In 2012 Curragh stood down a 163 kg miner, 179 cm tall miner who was deemed unfit to operate equipment due to “a significant risk” of a heart attack.
At the time a DEEDI spokesperson said regulations did not "impose minimum or maximum weights for persons working in the mining industry".
But they said legislation did require mines to ensure the safety and health of their workers.
The QRC stated that the coal industry "requires miners to undertake a medical assessment to confirm their fitness for work".
It said an employee's body mass index could become a factor in their work safety and all equipment had its "tolerance limits".
The miner, Ian Mattson, successfully fought the order suspending him from work, as he underwent a regime to lose weight.
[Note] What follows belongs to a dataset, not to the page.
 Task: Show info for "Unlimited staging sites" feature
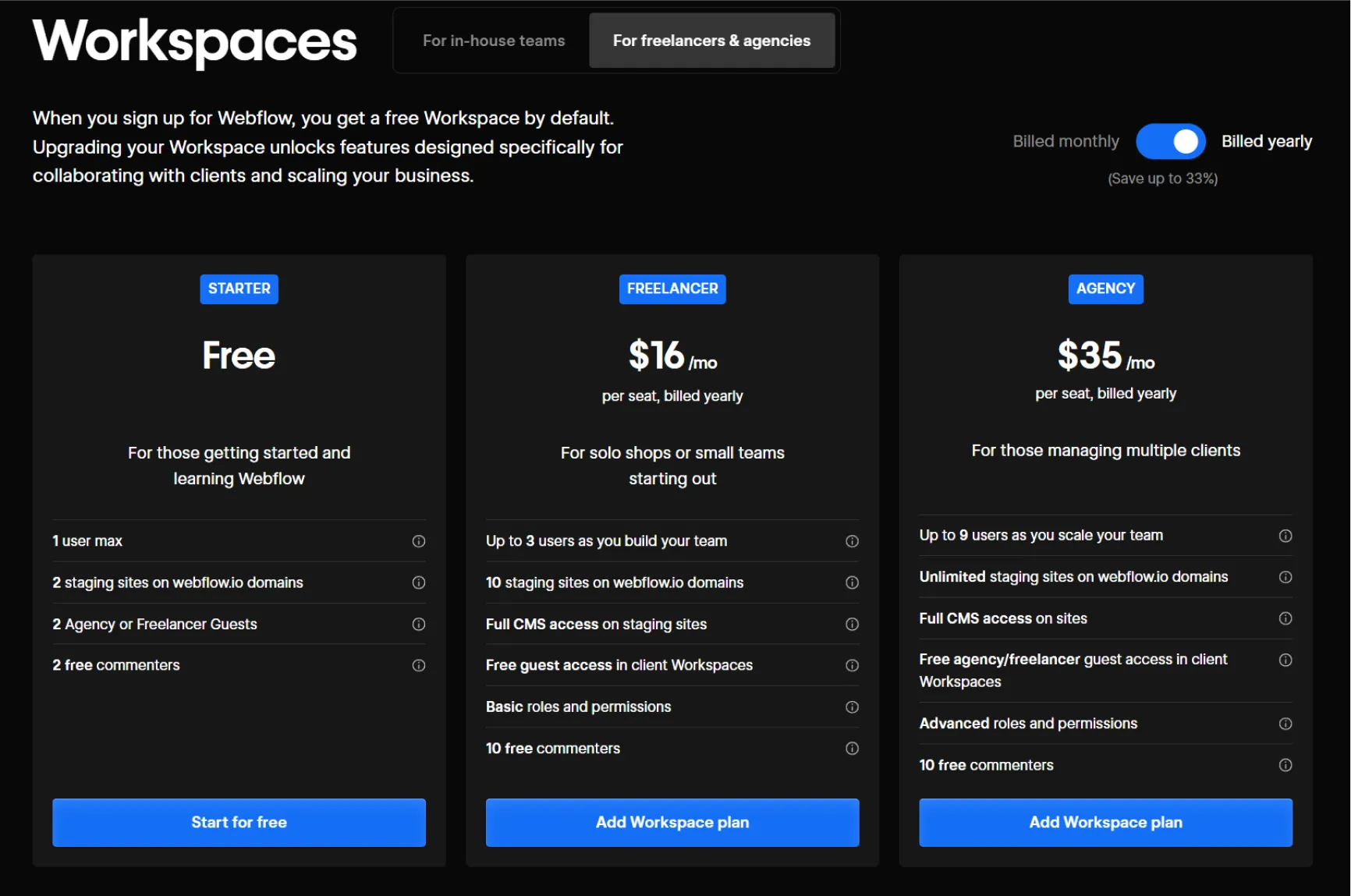(1285, 577)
The 47 year old was later allowed back on site, in spite of a health review on the newly reinstated obese worker which noted his BMI as 'malignant', and that he had a 52cm neck circumference, which dramatically increased his chance of cardio-vascular disease.
During the same period a number of overweight workers were also stood down from a Bowen Basin coal mine, and told they would only be reinstated once their weight dropped below 120 kilograms.
It is understood that chairs on site were not rated to take weights above the 120 kilograms limits, and reports emerged of some breaking under the larger workers.
According to health experts, around three in four workers in the mining industry would be considered overweight.